__What is expected__
Once you reach the line containing "Given: Open the ConfigurationManager tab icon", return it and every line after it exactly, through the end of the records below, with no pictures.

__Collected data entries__

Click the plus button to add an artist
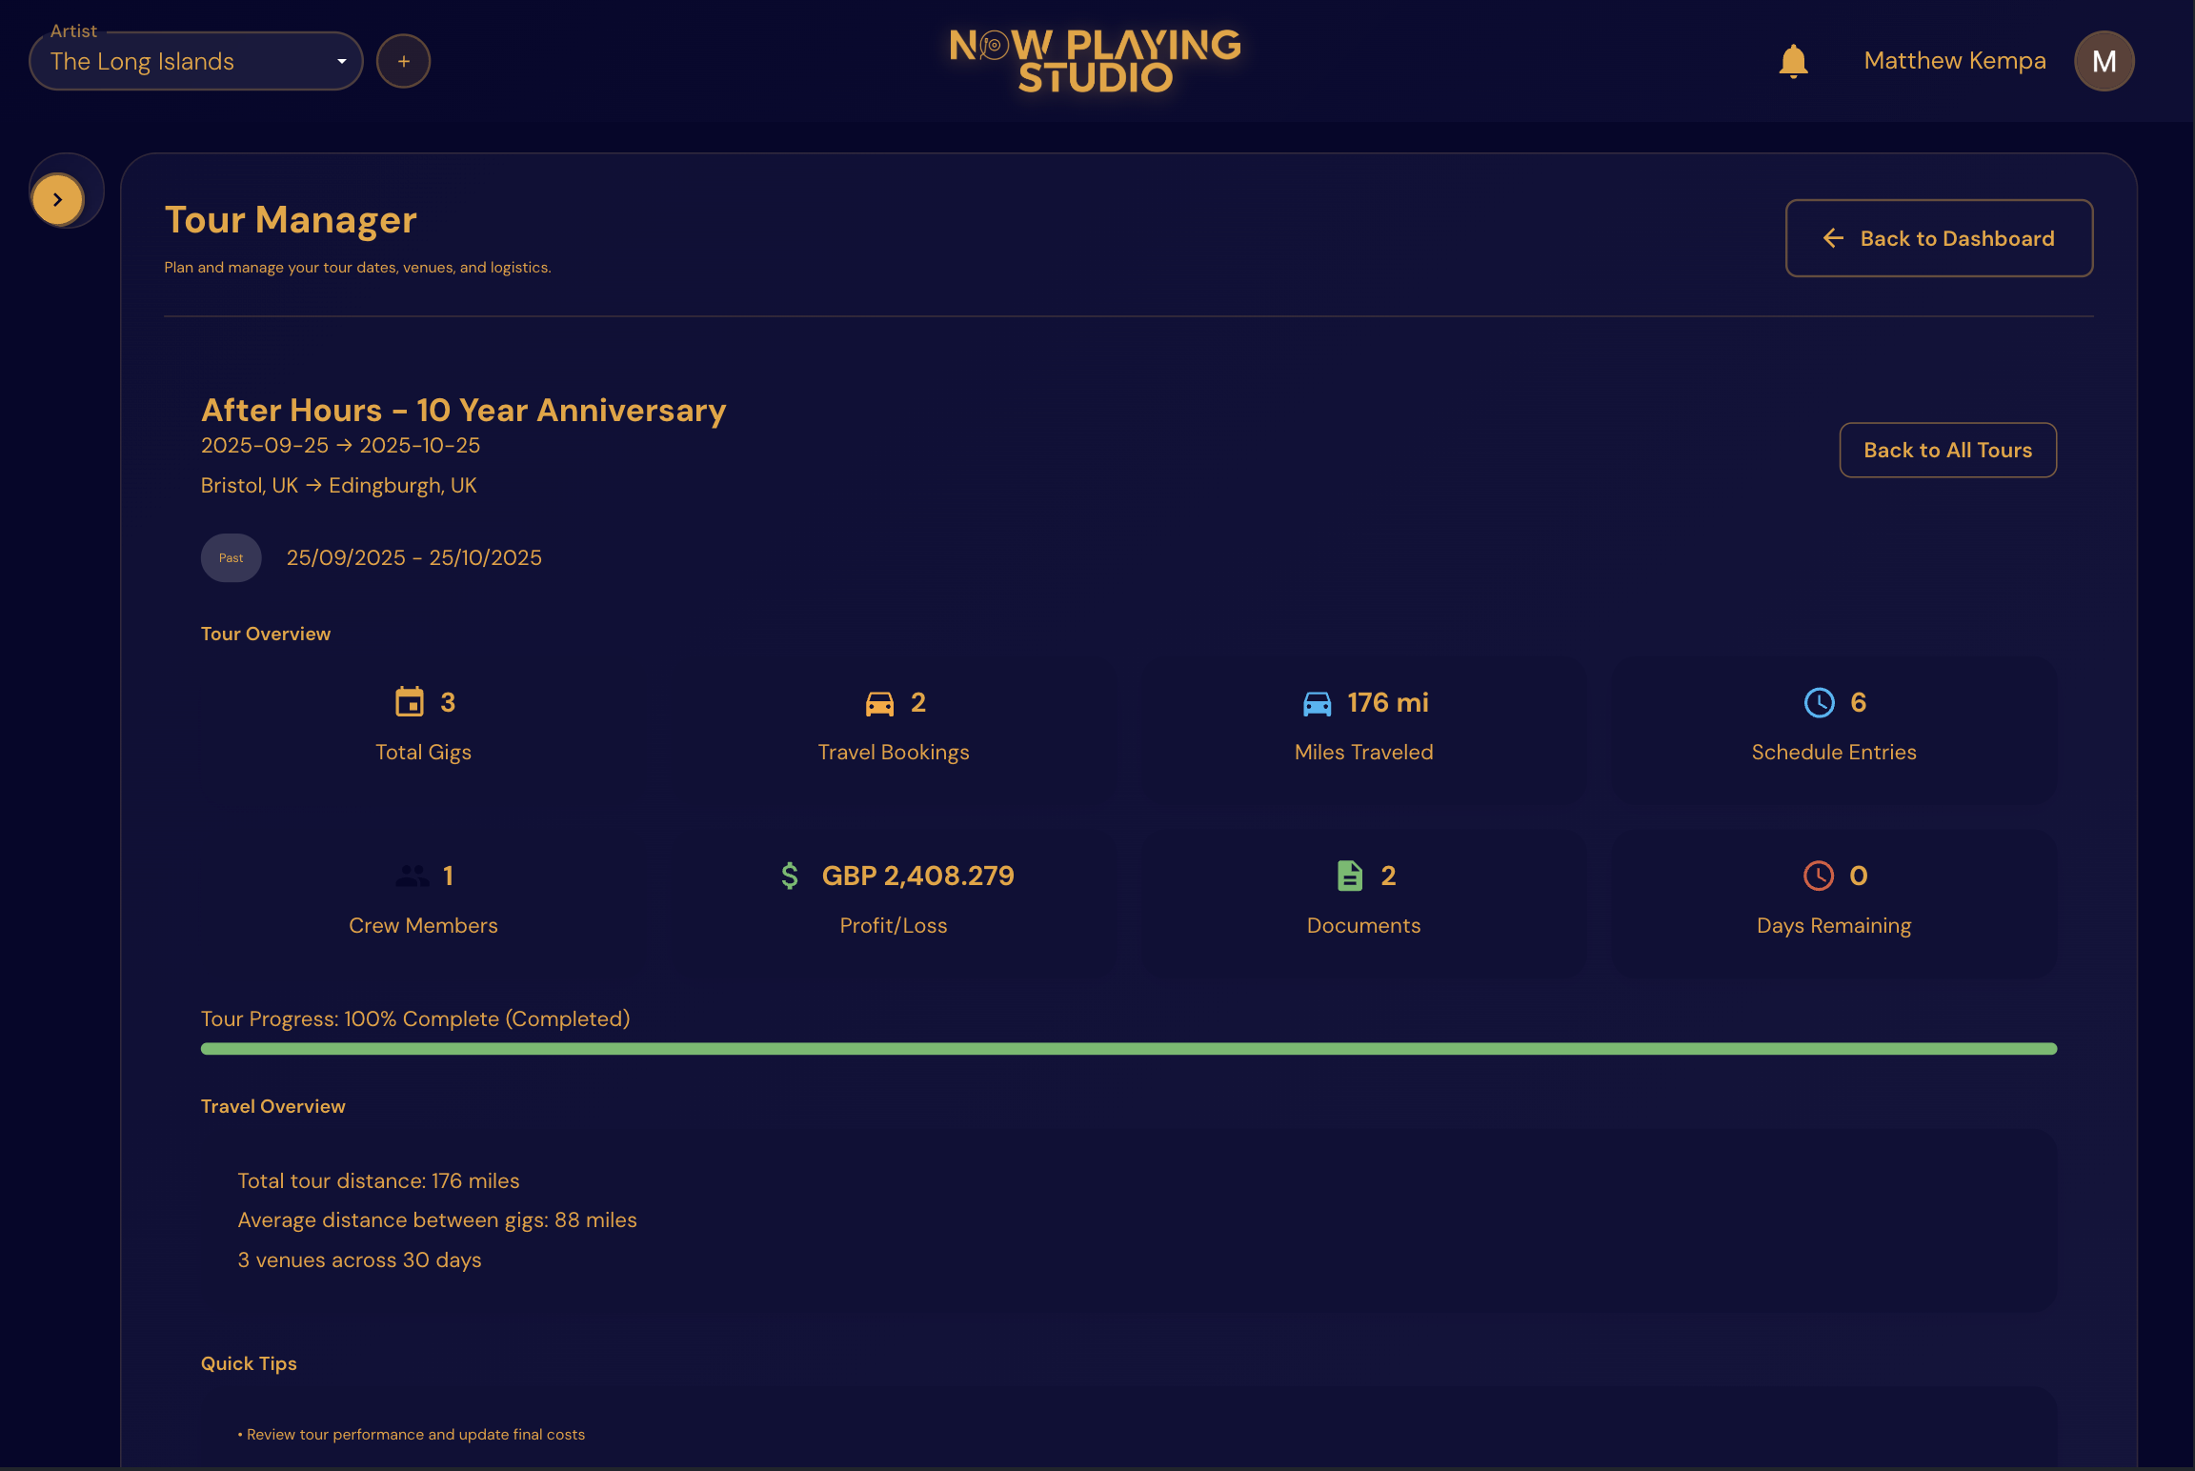 tap(403, 60)
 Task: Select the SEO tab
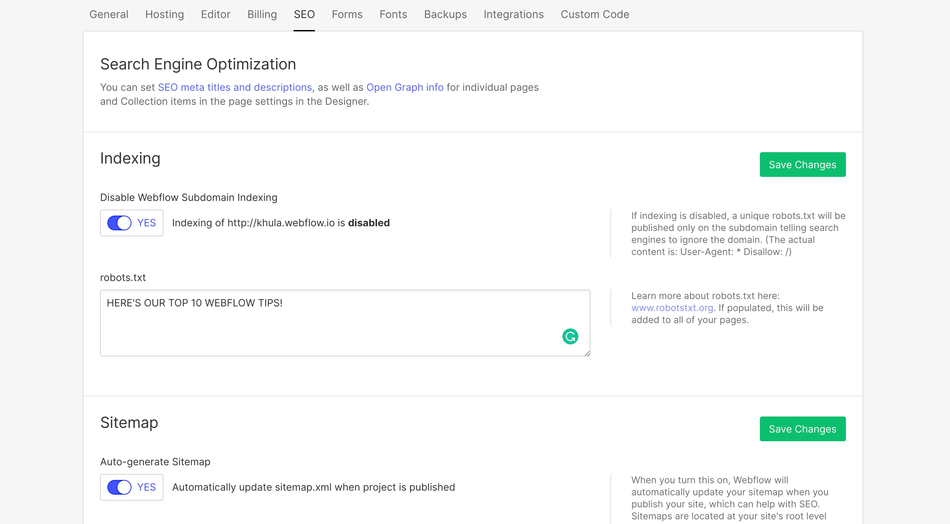304,14
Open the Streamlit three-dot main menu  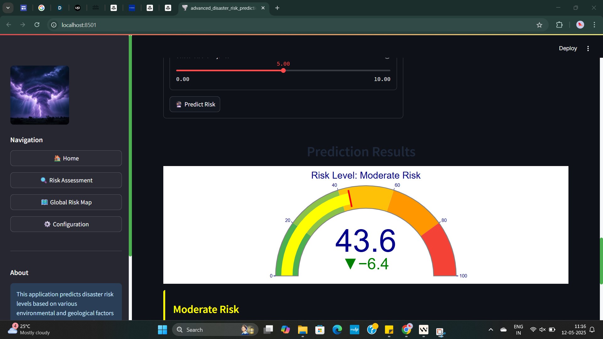pos(588,48)
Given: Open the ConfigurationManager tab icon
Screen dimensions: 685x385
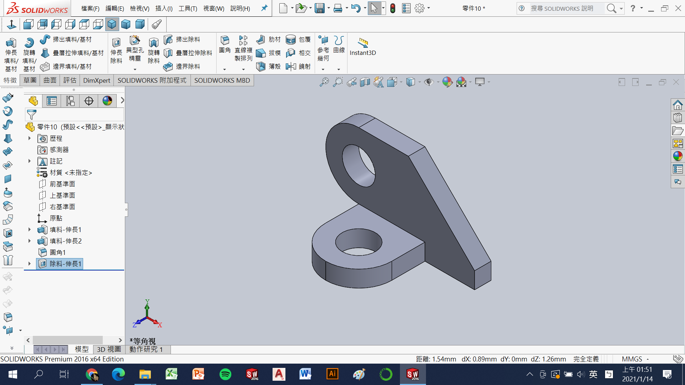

__Response__
Given: Open the ConfigurationManager tab icon
Screen dimensions: 685x385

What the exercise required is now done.